Earlier this year, the European Central Bank (ECB) published a list of new themes and motifs on the euro banknotes. One of the motifs on the new 20-euro banknotes is proposed to be the double Nobel laureate Marie Curie. Or Marie Sklodowska-Curie, if you ask the Poles.
The absence of the Polish name Sklodowska, Marie Curie's maiden name, in the ECB's proposal has stirred up angry feelings in her country of birth. Protests against the ECB have come from, among others, Polish diplomats, EU parliamentarians and the Polish central bank governor Adam Glapinski, according to Politico.
Own currency
Many Poles interpret the missing maiden name as a sign that Europe is underestimating Poland's contribution to the continent's history, writes Euronews.
Poland does not use the euro, but has its own currency, zloty. But after the Polish pressure campaigns, the ECB has added the Polish surname in parentheses in its proposal.
Largest impact wins
The ECB has come up with proposals for two different themes for the new banknotes: "watercourses and birds" or "European culture". The design that gets the most impact from both the public and the jury will be printed on the new banknotes.

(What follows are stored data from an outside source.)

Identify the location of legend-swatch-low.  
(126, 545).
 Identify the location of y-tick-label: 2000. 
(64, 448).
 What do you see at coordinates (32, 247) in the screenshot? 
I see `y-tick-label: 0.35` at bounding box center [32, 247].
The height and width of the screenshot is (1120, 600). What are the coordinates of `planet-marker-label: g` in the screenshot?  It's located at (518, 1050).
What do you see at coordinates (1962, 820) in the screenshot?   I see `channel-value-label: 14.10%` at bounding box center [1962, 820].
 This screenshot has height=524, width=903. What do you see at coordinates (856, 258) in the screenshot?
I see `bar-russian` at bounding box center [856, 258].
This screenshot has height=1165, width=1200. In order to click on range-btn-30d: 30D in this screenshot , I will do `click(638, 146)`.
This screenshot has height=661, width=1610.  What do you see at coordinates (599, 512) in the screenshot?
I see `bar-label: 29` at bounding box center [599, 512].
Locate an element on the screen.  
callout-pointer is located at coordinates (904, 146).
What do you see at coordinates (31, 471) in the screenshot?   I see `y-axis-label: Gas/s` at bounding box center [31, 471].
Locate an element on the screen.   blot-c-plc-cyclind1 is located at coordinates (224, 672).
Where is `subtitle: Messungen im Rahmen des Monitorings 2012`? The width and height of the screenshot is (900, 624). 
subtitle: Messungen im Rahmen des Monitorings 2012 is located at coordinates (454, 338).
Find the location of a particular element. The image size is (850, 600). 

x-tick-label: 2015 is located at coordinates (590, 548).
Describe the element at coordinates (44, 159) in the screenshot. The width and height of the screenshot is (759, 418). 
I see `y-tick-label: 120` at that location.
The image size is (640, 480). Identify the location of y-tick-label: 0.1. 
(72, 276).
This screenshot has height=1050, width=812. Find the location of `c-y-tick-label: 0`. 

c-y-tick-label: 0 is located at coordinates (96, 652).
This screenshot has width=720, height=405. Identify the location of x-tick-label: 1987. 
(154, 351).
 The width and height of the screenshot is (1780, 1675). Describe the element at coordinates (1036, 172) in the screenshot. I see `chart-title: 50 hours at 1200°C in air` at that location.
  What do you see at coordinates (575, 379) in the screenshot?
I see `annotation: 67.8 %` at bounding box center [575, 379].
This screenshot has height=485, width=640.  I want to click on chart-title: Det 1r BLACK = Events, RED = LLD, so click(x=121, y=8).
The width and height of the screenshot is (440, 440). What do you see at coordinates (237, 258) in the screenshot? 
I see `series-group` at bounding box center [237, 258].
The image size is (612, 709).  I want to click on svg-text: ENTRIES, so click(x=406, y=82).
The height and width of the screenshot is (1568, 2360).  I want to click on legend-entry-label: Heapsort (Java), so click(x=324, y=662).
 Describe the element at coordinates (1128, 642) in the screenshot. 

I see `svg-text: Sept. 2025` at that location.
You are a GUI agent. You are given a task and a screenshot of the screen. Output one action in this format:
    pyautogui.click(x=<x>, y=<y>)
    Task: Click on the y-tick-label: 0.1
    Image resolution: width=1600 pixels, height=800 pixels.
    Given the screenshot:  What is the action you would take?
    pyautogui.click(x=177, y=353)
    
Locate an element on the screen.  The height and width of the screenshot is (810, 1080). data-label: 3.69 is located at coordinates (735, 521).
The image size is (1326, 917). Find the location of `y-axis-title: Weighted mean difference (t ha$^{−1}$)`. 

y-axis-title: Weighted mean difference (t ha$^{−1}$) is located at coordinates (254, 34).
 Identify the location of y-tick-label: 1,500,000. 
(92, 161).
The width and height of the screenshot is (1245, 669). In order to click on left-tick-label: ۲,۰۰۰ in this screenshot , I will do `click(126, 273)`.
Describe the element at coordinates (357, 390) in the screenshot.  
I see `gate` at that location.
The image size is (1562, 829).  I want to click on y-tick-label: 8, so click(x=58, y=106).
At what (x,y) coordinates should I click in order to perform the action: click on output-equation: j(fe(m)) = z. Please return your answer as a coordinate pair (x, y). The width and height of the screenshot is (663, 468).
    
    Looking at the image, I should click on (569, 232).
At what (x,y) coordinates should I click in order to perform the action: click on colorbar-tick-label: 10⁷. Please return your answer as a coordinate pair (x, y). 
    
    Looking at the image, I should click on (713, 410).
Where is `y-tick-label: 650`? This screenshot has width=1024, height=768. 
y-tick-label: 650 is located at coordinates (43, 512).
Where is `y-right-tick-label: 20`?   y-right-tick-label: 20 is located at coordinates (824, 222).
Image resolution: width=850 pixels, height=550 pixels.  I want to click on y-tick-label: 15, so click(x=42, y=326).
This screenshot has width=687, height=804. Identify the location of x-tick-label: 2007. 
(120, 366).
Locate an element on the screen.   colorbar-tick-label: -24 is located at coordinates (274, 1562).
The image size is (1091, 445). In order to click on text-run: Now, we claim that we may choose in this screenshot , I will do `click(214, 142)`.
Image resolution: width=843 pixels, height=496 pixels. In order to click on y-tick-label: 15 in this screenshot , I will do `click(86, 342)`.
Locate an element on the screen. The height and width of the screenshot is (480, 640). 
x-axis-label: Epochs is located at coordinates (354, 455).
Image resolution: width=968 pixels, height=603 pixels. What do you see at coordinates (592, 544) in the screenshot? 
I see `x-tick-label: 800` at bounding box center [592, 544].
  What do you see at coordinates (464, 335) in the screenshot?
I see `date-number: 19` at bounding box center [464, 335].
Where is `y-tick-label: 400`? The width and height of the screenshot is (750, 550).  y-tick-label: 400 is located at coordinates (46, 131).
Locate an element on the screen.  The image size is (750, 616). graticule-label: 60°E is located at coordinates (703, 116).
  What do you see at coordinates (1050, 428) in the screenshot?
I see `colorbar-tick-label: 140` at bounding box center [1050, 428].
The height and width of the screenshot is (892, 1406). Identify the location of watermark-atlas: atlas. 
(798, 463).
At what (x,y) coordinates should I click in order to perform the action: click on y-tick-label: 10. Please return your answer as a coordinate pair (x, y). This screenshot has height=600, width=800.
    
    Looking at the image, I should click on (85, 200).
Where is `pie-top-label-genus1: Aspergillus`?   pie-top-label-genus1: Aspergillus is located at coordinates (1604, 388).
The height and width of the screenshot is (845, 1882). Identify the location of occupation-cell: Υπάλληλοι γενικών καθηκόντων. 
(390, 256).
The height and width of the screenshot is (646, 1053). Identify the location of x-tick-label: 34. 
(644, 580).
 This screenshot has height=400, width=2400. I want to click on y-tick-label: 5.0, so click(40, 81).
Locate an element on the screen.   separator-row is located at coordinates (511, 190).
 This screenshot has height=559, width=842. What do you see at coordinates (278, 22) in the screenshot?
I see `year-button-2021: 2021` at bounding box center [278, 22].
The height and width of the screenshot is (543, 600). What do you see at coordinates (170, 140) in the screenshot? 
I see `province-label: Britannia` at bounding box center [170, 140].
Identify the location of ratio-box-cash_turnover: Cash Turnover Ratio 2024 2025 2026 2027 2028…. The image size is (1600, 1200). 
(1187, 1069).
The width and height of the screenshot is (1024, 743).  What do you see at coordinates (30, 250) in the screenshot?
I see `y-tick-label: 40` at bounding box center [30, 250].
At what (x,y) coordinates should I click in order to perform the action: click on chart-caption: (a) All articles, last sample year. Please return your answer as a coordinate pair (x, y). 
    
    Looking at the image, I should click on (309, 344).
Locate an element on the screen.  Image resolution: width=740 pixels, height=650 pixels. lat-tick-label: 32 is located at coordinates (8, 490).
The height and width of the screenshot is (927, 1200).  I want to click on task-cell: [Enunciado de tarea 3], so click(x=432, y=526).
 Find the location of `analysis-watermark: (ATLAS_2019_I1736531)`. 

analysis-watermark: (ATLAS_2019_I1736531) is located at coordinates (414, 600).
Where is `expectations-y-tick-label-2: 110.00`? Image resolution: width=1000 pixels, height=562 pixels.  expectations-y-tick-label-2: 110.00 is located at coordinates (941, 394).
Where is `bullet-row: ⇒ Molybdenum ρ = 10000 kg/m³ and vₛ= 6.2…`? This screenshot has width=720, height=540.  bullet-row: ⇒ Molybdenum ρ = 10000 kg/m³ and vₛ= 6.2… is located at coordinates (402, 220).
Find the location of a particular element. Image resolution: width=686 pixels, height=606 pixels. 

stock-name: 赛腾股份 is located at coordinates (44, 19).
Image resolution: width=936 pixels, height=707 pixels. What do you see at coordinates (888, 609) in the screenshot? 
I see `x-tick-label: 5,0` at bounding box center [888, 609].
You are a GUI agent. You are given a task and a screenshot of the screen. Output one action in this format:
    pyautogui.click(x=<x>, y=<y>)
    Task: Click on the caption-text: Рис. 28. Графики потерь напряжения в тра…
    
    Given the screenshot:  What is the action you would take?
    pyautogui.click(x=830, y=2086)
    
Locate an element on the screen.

Marie Curie was born in Poland as Marie Sklodowska, but took her French husband Pierre's surname when they married in 1895. When the couple was jointly awarded the Nobel Prize in Physics in 1903, she was simply called Marie Curie, and so it remained as long as Pierre Curie was alive. But when she was also awarded the prize in Chemistry in 1911, after Pierre had passed away, she signed with the signature Marie Sklodowska-Curie.